- [Source information]
··········

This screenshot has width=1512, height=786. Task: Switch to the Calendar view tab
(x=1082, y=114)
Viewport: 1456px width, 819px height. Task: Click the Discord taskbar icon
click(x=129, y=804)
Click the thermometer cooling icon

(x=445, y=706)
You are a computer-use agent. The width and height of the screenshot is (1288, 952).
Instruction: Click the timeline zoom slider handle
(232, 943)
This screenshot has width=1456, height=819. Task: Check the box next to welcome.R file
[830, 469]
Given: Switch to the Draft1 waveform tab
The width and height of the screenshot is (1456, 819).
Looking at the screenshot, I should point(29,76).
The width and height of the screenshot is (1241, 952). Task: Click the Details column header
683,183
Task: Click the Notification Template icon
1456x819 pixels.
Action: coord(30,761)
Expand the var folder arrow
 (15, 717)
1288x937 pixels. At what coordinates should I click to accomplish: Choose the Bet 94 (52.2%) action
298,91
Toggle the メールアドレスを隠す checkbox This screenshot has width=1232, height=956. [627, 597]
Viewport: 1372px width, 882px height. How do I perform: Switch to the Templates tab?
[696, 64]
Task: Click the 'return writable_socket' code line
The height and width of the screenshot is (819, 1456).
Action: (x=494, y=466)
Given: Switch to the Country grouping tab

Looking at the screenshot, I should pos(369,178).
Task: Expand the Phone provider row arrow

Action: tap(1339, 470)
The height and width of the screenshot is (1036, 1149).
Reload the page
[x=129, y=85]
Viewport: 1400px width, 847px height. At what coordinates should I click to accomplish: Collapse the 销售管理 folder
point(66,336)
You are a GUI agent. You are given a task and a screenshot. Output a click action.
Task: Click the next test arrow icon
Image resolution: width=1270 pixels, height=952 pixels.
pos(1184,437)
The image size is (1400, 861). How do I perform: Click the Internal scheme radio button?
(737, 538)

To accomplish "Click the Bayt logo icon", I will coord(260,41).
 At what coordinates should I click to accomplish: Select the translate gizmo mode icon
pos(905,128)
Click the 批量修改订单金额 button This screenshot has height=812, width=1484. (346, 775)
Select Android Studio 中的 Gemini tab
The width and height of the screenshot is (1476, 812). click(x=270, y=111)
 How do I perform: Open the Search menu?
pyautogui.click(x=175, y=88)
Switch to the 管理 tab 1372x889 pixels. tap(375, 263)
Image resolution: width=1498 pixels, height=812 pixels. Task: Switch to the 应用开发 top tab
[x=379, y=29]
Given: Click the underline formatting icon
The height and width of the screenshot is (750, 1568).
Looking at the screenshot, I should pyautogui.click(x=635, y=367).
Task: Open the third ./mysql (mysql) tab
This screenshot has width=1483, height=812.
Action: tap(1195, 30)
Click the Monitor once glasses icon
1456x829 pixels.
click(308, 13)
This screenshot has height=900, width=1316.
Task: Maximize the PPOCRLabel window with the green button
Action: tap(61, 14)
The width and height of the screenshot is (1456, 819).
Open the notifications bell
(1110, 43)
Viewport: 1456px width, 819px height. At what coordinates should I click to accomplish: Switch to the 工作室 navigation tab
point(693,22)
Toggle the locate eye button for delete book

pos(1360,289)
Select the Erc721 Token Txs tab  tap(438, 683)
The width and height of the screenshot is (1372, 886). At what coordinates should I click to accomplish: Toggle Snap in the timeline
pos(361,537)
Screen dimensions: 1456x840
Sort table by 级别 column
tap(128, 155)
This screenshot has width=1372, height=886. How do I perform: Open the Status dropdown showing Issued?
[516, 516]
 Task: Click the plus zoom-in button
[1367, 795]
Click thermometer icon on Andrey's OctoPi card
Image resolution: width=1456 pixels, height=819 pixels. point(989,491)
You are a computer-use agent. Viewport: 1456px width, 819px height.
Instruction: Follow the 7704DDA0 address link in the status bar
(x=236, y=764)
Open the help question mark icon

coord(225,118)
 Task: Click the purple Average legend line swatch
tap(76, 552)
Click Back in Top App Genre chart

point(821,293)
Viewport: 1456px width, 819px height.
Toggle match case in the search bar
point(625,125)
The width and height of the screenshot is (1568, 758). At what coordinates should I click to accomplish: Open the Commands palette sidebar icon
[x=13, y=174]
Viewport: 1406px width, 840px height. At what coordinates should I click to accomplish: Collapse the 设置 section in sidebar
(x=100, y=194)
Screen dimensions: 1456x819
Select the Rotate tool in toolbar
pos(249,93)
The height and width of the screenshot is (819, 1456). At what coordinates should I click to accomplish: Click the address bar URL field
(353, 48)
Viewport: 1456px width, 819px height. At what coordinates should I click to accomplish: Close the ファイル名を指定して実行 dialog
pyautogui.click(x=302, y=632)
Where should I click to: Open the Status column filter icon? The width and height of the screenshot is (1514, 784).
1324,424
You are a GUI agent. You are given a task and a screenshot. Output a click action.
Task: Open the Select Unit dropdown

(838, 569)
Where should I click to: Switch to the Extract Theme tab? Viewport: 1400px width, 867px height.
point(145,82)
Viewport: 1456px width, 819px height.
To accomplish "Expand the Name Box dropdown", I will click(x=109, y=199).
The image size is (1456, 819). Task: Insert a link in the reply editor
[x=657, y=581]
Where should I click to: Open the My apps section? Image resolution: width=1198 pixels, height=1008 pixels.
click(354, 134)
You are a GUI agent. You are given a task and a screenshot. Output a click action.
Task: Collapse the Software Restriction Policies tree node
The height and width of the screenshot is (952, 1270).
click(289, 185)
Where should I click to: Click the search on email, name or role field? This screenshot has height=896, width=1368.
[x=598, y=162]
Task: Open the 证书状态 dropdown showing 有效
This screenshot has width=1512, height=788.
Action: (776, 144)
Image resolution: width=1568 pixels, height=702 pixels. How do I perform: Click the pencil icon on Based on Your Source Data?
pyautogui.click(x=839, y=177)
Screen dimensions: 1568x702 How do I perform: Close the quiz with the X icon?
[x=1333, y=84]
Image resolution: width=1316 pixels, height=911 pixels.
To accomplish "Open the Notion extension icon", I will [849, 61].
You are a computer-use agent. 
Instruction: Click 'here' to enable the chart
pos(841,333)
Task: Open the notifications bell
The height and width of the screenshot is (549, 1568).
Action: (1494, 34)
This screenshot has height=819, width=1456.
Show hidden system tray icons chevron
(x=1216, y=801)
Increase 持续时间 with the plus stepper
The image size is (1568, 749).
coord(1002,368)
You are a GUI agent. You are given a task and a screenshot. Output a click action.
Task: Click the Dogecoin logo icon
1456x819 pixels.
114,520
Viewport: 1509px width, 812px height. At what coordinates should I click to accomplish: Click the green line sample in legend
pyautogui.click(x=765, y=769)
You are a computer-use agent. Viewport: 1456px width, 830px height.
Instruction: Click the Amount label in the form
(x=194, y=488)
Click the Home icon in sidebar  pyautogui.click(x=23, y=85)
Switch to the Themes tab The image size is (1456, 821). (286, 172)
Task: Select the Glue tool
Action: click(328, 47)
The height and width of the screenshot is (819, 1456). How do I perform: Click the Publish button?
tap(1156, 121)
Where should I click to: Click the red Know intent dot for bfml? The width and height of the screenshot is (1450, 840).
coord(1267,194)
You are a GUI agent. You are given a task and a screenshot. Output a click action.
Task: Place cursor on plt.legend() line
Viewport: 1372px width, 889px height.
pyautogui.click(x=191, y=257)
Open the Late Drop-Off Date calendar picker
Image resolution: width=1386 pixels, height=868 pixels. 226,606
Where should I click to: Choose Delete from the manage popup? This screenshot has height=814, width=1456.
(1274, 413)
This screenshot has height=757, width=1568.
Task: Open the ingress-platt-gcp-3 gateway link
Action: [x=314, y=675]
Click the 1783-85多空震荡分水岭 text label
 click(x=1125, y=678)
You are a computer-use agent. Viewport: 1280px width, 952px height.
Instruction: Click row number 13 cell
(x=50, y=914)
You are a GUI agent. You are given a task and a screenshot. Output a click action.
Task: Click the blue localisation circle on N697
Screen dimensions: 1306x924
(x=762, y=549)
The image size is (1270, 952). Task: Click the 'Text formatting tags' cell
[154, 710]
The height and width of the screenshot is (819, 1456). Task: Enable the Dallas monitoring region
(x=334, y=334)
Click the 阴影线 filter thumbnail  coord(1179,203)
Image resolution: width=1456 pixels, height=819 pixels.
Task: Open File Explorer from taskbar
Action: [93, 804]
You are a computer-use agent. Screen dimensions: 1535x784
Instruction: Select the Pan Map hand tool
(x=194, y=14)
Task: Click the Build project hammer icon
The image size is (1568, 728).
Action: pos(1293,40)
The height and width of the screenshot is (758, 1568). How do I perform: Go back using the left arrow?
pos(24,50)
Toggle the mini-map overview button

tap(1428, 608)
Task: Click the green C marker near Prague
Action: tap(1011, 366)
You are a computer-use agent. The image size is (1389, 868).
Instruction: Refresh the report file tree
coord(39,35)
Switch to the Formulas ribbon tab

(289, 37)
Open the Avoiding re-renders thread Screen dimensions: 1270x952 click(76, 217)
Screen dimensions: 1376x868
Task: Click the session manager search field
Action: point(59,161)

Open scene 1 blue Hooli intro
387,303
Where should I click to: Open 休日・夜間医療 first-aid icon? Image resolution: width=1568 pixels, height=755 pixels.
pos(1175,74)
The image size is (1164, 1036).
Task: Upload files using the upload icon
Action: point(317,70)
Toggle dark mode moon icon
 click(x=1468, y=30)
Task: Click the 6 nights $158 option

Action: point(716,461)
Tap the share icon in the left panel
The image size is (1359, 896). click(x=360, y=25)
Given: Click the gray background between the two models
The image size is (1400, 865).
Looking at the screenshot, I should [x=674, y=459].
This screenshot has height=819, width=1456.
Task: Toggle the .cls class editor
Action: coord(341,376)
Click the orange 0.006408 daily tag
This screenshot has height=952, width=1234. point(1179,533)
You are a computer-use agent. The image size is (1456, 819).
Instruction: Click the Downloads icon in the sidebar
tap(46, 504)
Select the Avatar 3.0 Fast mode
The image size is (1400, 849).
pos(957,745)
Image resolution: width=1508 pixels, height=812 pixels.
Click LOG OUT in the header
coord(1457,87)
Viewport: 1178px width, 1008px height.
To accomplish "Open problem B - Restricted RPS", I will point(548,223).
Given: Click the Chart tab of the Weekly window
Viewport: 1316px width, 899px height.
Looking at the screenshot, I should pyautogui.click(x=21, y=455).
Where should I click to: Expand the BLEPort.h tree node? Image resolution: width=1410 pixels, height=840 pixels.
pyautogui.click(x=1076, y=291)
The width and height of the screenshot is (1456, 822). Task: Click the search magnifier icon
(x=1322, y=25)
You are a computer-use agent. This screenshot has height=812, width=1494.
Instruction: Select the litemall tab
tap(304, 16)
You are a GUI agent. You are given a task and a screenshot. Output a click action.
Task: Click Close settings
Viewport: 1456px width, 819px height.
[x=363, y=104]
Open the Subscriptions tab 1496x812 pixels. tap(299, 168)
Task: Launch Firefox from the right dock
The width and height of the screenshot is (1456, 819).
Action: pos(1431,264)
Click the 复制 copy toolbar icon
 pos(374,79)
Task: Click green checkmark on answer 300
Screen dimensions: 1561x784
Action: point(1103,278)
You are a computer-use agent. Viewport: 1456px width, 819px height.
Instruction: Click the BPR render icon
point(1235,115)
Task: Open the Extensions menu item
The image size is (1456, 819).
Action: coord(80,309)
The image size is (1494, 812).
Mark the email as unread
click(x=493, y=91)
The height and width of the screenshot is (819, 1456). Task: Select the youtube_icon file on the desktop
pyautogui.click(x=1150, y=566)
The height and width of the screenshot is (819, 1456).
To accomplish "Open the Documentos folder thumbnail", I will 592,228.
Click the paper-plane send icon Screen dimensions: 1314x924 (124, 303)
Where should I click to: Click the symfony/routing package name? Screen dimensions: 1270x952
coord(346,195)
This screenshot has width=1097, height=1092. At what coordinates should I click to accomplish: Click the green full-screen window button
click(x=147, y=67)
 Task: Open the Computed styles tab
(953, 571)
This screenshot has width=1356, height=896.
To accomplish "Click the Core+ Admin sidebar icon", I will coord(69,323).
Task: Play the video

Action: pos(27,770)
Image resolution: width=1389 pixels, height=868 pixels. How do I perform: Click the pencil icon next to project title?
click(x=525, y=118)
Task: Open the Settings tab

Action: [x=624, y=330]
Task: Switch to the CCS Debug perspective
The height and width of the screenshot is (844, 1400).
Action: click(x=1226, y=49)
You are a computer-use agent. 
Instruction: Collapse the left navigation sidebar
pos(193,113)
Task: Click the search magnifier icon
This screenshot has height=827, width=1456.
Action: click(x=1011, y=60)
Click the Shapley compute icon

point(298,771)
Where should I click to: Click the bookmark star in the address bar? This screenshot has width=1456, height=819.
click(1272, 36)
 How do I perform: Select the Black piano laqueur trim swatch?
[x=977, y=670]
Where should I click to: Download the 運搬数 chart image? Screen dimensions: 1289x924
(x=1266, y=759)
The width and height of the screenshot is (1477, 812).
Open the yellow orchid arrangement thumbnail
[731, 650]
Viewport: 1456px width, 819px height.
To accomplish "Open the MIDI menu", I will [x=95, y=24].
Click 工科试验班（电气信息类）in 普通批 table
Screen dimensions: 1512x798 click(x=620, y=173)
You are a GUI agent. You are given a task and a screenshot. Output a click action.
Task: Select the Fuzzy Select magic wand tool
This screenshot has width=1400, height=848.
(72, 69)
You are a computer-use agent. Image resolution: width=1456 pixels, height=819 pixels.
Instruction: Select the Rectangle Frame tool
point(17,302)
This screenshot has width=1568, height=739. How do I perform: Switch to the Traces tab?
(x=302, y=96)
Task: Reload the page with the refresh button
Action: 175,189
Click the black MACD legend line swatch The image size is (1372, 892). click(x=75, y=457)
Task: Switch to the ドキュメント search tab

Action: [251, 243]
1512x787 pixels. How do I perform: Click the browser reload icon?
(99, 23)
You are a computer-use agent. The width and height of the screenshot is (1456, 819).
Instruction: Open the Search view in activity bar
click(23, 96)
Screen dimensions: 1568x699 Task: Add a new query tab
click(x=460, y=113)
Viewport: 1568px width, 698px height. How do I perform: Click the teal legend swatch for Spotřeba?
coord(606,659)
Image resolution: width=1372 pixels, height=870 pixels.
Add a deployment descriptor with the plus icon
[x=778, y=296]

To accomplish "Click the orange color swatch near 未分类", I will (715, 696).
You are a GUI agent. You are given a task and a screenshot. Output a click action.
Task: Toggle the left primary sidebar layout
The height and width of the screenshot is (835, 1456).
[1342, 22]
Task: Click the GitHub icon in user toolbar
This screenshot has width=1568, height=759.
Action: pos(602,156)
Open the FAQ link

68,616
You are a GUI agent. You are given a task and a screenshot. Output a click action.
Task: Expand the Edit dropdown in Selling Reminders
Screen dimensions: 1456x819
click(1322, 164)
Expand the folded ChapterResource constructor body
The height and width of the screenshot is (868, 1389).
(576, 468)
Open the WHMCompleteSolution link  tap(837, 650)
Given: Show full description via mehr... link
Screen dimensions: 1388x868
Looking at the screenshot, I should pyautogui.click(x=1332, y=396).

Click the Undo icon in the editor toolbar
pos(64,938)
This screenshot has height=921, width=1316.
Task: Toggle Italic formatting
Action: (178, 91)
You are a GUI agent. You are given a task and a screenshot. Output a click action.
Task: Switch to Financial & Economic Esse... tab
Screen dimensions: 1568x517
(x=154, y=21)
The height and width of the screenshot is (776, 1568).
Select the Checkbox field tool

··········

- [Task directions] Please give back exactly the lines of this listing beginning at the line with "Task: Click the 6 nights $158 option" and ending with the line with "Given: Click the gray", both included, and nothing else.

- [Solved problem]
Task: Click the 6 nights $158 option

Action: point(716,461)
Tap the share icon in the left panel
The image size is (1359, 896). click(x=360, y=25)
Given: Click the gray background between the two models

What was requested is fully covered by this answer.